In a medium bowl, whisk together all-purpose flour, Davis Baking Powder, spices, Clabber Girl Baking Soda, and salt. In another bowl, whisk together the sugars, vegetable oil, and eggs. Make a well in the center of dry ingredients and whisk in the egg mixture. Whisk until smooth then add in the pumpkin puree. Whisk until smooth again. Divide the cupcake batter evenly among the prepared cups. Bake for about 22 to 28 minutes, until the cupcakes spring back when pressed gently in the centers.
Frosting Preparation: Cream the mascarpone and cream cheese(s) using a stand mixer (or hand held beaters). Make sure to scrape the bowl several times, until frosting is smooth and lump-free. Sprinkle the powdered sugar evenly over the top, (do not mix above medium speed) and mix until smooth and incorporated.
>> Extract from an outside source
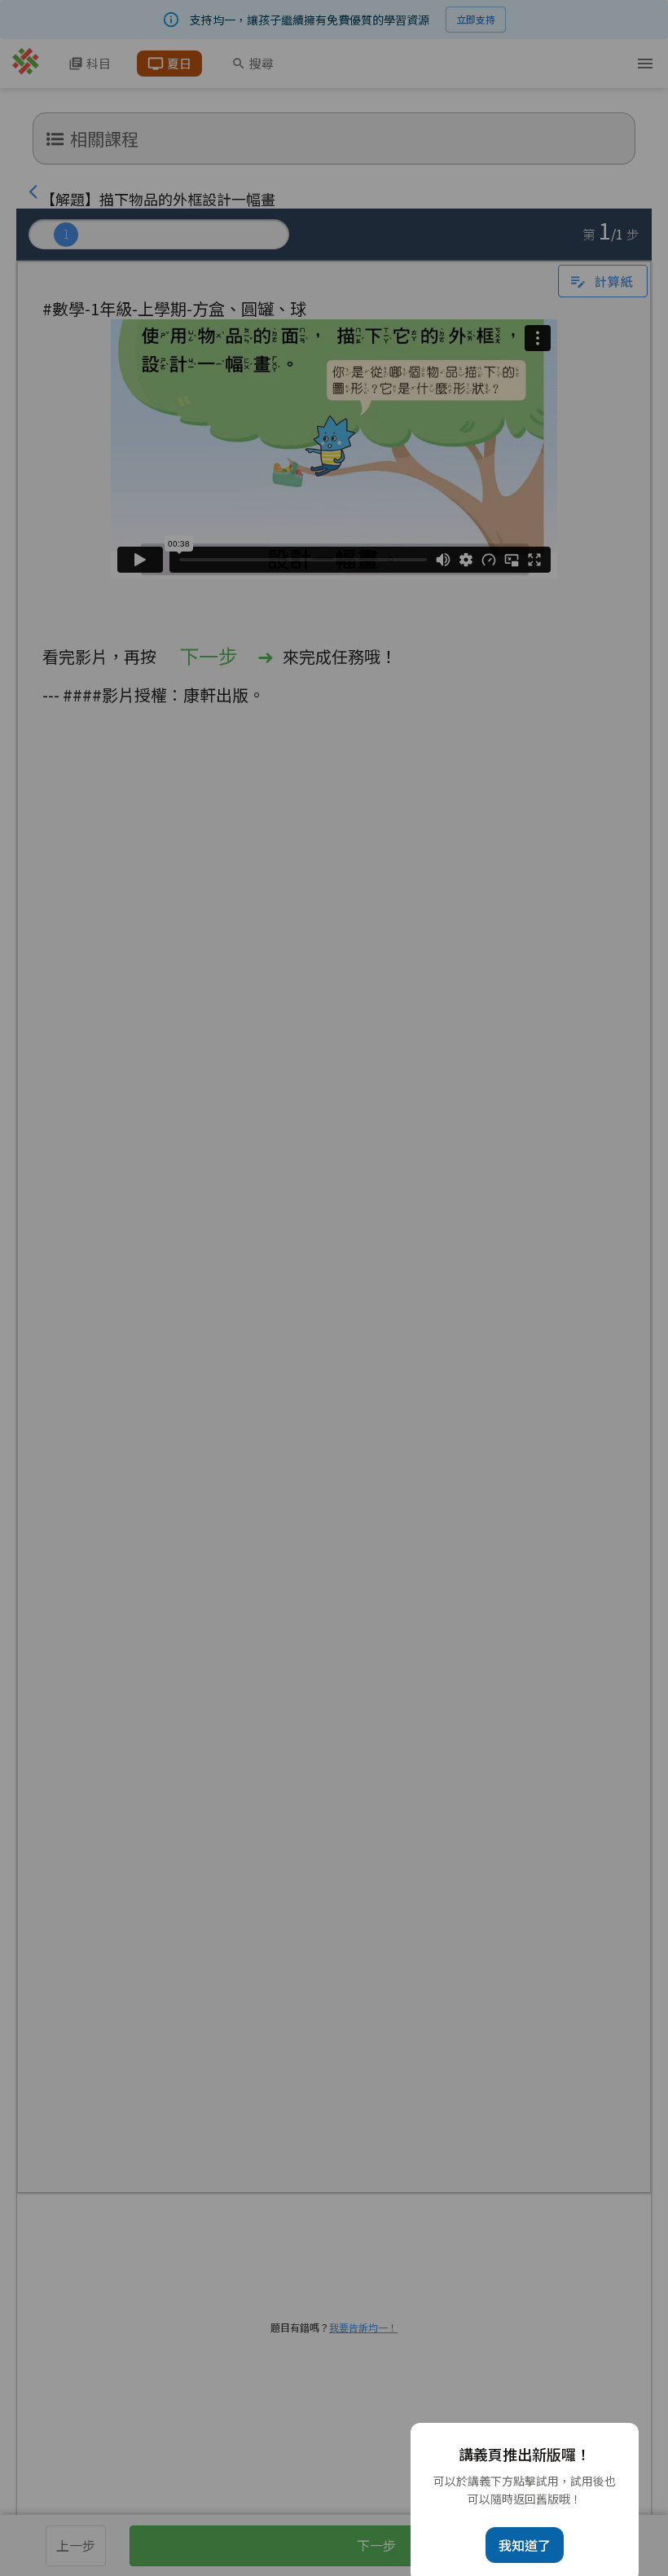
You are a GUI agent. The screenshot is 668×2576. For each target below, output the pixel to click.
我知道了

Add the vanilla and incorporate but do not over mix. If frosting is a bit runny, refrigerate for about an hour.
Salty Caramel Preparation: Heat the sugar in a dry 9-inch heavy skillet over medium-low heat. Stir with a long metal spoon so that sugar heats evenly, until it starts to melt. Stop stirring and cook, swirling skillet occasionally so sugar melts evenly and becomes deep Amber.
Slowly add the cream (mixture will splatter) and cook for about 4 minutes on a low boil, stirring, just until all of the caramel has dissolved. Immediately transfer to a bowl and stir in sea salt. Strain and cool to room temperature.
Assembling Cupcakes: Spread the frosting over the cooled cupcakes or use a pastry bag with an open tip. Alternately, put the frosting in a thick plastic baggie and snip the corner with scissors to create a makeshift pastry bag. Pipe the frosting over the cupcakes. Drizzle with the salty caramel and sprinkle with the crystallized ginger.